Dataset excerpts:
Start of Block

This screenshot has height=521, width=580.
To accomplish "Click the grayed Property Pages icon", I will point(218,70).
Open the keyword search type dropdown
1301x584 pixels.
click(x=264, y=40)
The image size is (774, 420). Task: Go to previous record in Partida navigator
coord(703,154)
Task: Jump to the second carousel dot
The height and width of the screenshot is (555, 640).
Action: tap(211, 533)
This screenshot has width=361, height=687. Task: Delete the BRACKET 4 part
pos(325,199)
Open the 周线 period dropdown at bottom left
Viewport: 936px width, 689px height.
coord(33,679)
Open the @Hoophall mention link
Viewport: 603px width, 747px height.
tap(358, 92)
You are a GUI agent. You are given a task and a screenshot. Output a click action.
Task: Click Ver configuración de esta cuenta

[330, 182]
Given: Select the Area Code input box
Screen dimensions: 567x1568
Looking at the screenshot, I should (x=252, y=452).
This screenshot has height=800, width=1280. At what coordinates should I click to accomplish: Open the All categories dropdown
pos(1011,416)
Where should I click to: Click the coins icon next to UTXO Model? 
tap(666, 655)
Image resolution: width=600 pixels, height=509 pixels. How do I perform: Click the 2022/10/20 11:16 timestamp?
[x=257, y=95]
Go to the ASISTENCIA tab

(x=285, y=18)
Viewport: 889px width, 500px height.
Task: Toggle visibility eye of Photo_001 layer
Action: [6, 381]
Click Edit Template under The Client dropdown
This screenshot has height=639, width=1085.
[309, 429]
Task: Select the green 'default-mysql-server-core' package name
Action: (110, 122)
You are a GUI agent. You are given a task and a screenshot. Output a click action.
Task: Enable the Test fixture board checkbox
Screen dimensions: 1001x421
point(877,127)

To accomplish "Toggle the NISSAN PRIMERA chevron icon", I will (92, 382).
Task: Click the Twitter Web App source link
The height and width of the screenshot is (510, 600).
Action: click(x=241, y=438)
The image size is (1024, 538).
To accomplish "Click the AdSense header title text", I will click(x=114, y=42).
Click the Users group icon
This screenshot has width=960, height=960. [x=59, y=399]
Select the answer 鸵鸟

End of Block

### YOUR GOAL
Although the records may continue, retype only the lines from the first one through the one containing "Task: Jump to the second carousel dot", exactly as they appear.

### YOUR SOLUTION
This screenshot has height=521, width=580.
To accomplish "Click the grayed Property Pages icon", I will point(218,70).
Open the keyword search type dropdown
1301x584 pixels.
click(x=264, y=40)
The image size is (774, 420). Task: Go to previous record in Partida navigator
coord(703,154)
Task: Jump to the second carousel dot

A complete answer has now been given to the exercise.